There are ways to end this conflict. If Hamas released all the remaining hostages, that would take the wind out of Israel’s war sails. Hamas’s allies like Hezbollah and the Houthis say that they will stand down in case of a ceasefire. While we cannot take the statements of these two Iran-backed Shia militias at face value, there is good reason to believe they might be telling the truth.
Ultimately, Israel’s occupation of Palestinian lands and poor treatment of Palestinians fuels Arab and Iranian hostility towards the Jewish state. If Israel were to grant Palestinians a state, such bitter hatred for Israel would not exist. Israel’s relentless nibbling of the West Bank and blockade of Gaza is the raison d’être for the rise of extremist groups arrayed against the Jewish state. A two-state solution — towards which a ceasefire would be a necessary first step — would resolve decades-long Israeli-Palestinian tension.
In this conflict, no one’s hands are clean. Both Palestine and Israel have passed up chances for peace before. In 2000, Israeli Prime Minister Ehud Barak and Palestinian National Authority President Yasser Arafat came closest to peace at the Camp David Summit with US President Bill Clinton. Yet Arafat ultimately refused all proposals and began the Second Intifada (uprising) later that year. Israelis perceived this as a slap in the face after what they say as a generous offer of peace. Yet, in the following years, Bibi himself scuttled the possibility of a two-state solution. Notably, Israel committed a strategic blunder by covertly supporting Hamas to undercut Fatah. In hindsight, this move was spectacularly shortsighted.
For now, those in charge in Israel need the war to continue. The Israeli far right will not contemplate a two-state solution because it would involve renouncing forever their ambition to unite all of Eretz Yisrael (Land of Israel). Perversely, Iran and its extremist allies need the conflict to continue too in order to justify their pavlovian hatred of Israel. It also helps the mullahs to retain their vice-like grip on power by whipping up public support by taking on Israel. The existence of a Palestinian state, giving Palestinians both a physical and symbolic home, would undercut hardliners in both Jerusalem and Tehran.

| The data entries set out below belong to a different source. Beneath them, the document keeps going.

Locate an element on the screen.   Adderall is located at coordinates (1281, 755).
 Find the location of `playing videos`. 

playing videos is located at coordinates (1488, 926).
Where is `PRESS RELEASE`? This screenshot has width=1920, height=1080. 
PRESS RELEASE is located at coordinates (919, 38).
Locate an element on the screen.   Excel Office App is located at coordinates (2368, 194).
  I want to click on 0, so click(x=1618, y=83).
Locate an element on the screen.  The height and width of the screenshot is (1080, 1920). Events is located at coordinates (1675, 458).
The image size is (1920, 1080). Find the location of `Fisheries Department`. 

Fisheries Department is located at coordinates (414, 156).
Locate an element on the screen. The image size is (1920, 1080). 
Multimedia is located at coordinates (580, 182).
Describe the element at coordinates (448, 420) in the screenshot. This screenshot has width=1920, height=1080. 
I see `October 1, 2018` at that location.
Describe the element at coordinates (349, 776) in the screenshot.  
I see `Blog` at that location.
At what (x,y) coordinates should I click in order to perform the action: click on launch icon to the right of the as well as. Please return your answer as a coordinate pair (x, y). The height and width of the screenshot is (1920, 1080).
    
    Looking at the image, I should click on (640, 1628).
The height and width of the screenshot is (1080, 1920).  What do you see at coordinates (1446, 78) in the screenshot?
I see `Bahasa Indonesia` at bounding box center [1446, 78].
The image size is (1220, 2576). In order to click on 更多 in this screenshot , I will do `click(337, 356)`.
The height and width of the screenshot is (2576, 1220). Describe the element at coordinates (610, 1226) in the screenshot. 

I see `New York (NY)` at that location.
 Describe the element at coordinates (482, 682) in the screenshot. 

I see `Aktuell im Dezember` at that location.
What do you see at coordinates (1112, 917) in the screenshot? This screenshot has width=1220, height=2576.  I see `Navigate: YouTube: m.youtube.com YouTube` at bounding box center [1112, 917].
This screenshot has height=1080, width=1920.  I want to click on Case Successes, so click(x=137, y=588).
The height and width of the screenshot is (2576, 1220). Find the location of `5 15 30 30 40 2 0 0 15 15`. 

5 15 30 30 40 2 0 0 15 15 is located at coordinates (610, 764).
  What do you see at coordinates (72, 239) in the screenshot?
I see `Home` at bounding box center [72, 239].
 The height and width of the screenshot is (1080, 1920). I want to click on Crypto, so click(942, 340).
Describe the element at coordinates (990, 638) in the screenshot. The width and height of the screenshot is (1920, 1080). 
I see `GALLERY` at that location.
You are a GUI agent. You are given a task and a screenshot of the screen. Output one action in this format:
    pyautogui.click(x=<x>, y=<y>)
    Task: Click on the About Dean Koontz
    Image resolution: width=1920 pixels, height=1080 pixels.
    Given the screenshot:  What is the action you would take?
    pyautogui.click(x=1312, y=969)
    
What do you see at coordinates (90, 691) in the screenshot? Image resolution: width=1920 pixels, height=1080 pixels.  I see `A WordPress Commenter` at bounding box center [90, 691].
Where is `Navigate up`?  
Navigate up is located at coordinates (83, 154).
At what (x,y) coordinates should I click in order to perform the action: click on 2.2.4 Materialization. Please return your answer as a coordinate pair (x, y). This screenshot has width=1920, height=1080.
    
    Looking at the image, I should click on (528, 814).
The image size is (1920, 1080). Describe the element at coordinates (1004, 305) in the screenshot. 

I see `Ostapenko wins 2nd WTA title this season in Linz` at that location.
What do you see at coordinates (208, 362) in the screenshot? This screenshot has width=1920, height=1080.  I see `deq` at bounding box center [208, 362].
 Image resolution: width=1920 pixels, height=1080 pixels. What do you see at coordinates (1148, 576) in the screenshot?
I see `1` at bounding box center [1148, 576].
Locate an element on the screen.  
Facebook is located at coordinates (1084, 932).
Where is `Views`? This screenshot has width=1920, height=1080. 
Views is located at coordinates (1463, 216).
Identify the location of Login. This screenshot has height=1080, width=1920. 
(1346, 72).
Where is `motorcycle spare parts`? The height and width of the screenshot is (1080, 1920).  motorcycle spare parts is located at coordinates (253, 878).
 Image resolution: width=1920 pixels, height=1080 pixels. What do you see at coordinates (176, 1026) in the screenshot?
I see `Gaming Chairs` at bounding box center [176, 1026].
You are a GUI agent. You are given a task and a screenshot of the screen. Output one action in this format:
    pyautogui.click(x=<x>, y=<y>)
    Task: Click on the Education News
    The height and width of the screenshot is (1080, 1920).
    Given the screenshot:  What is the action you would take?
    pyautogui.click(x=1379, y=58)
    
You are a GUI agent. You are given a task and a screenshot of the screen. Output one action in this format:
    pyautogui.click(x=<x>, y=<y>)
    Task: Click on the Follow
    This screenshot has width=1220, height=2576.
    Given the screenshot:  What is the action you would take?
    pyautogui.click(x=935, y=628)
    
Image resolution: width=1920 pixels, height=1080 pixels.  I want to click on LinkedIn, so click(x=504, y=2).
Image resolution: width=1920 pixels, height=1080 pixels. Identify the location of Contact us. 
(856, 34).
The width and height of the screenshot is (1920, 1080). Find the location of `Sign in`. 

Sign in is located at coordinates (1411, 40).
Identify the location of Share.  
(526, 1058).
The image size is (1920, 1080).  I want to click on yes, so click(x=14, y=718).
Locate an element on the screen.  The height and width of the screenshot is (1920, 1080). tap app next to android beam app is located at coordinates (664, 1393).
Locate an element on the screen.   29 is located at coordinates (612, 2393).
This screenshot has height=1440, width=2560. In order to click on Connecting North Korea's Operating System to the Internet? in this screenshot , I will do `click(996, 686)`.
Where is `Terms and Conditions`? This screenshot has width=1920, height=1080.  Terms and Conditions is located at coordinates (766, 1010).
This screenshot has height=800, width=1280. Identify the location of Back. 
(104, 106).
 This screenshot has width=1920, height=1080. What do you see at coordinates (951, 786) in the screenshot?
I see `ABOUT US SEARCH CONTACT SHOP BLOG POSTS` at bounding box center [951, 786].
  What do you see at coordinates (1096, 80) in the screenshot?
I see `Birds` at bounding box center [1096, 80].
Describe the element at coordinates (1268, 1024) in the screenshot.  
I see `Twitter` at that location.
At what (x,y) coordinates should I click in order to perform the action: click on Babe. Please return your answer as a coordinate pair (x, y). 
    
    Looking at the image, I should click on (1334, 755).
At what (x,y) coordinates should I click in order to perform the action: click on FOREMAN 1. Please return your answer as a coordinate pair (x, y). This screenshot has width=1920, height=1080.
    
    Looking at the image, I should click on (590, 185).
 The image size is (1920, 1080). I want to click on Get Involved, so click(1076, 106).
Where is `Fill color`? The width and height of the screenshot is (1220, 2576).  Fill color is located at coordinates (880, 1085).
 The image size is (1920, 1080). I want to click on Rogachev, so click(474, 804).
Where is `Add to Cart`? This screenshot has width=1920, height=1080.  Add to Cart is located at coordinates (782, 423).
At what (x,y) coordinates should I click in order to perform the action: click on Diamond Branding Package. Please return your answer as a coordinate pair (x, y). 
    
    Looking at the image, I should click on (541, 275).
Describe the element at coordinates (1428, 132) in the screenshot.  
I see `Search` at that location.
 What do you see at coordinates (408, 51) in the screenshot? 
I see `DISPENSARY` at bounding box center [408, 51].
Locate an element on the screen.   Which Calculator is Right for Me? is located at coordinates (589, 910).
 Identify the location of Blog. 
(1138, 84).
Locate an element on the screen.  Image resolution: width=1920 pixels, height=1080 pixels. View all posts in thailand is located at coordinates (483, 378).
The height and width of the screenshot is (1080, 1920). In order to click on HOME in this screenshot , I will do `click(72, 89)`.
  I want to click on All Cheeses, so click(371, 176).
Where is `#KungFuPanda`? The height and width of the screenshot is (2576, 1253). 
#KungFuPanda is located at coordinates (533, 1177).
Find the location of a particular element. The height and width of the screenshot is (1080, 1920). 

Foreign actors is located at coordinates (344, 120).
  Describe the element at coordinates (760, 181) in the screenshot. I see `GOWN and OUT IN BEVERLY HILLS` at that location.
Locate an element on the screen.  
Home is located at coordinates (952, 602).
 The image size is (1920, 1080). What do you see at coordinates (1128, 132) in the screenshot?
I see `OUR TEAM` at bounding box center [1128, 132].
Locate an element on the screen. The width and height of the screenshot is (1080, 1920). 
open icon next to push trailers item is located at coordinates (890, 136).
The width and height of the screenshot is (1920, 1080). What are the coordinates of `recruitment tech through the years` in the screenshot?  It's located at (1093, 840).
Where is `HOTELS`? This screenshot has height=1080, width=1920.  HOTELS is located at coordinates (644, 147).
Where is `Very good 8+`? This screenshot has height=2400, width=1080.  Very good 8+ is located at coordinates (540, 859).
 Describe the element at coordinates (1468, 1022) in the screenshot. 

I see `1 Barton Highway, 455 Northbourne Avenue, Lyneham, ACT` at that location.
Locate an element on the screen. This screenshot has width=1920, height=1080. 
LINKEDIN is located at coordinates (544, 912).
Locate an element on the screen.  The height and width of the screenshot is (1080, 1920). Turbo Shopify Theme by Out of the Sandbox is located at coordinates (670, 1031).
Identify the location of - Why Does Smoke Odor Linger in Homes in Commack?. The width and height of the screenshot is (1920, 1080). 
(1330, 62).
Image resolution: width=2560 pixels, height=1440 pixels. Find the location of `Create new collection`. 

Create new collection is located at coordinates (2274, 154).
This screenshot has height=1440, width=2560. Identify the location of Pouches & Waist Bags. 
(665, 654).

The peace process cannot begin until Israelis take back their country from the ilk of Bibi, Smotrich and Ben-Gvir — no small feat in Israel’s proportional system. Yet even then, only heroic leaders on both the Israeli and Palestinian sides, capable of forcing their own peoples to give up on cherished aspirations and agree to a realistic deal, could possibly conclude a peace agreement and find a solution to a so-far intractable problem.